The clouds began to gather in the morning, light, fleecy ones; they were gathering from different directions, mostly from south-west; the sun raced between them and shadows covered the land. Towards the evening, the sky was dark and rain was in the air . . . it began to drizzle; it laid the all-prevading dust, washed the leaves clean and it brought that fragrance of rain on dry earth. It was a pleasant smell and the birds had taken shelter for the night . . . Suddenly two forks of lightning tore through darkness and for a second in great clarity [were] the naked branches of the trees and the straight electric poles and a man crouching under a tree. And now it had settled down to rain for the night. The little boy with the string was no longer on the road.

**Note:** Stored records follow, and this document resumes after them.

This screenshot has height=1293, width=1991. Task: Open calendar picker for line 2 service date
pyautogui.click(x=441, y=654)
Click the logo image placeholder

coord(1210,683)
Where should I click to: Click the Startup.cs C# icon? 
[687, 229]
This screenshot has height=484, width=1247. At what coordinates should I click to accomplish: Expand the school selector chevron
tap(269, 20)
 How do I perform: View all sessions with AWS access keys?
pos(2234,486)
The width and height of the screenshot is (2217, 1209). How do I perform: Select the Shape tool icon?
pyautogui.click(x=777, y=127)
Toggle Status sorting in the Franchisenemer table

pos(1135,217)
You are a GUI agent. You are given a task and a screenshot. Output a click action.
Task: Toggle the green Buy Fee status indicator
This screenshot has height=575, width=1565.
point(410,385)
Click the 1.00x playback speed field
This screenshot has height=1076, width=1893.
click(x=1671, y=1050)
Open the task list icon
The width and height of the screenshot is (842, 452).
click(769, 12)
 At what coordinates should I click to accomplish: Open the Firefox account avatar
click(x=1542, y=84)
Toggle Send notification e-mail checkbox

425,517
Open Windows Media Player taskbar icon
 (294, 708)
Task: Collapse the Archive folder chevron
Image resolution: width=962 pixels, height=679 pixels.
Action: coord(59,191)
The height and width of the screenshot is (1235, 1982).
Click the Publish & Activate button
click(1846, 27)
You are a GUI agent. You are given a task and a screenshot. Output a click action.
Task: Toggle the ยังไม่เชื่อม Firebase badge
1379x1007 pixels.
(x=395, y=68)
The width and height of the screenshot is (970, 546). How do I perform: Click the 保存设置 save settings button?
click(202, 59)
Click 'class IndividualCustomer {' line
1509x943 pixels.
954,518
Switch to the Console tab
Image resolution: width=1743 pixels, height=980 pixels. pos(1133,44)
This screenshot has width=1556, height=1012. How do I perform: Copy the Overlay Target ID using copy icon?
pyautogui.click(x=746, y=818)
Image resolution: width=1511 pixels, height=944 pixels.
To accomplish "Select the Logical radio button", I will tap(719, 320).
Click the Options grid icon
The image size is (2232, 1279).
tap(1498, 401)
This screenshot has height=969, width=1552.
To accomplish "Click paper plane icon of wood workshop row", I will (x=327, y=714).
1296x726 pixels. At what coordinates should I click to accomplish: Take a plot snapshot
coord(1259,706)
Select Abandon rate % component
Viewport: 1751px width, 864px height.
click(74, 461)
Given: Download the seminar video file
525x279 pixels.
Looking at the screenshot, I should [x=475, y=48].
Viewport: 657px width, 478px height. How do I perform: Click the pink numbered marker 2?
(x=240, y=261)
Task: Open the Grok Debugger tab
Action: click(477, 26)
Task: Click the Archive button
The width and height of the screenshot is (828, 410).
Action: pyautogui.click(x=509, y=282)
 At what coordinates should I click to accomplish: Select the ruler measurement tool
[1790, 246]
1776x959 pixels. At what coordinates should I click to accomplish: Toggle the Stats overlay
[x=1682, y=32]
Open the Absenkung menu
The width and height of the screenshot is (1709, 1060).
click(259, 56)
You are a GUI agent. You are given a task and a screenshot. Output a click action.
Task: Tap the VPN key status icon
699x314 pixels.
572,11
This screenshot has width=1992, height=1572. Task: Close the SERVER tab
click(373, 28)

Attention is seeing. Seeing is an art as listening. But one hardly ever listens or sees; everyone is so occupied, so busy with the things that have to be done, with one's joys, problems and tears. One has no time to see. But time does not give you sight; time hinders seeing, listening. Time is the space for experiencing and experience only dulls the mind and heart. The mind is filled and the heart has turned away and so there is no seeing. To see knowledge must be kept in the books and not in the mind; knowledge interprets, chooses, giving colour, opinion, weighing, criticising, choosing and then there is no seeing. When the mind is so crowded and the heart dull with sorrow, how can there be seeing? What you see is your own projections, your own desires, your own fears but you don't see what is. It goes by and you are lost with your own toys. But when you do see, do listen, then that act is the miracle that transforms, that has emptied the mind and the heart of the past. You don't have to do anything, thought is incapable of this miracle; then that seeing is love, as listening is. You cannot come by these through exertion, through the dullness of discipline, through any bargaining nor through the shock of unanswerable questions. There must be emptiness to see, to listen there must be a quietness.
It was rather late in the night; lightning and rain were making great noise. Again, the brain was aware of the lightning, and the rain on the window, but it was motionless, astonishingly still, for that immensity was there with clarity and unapproachable strength.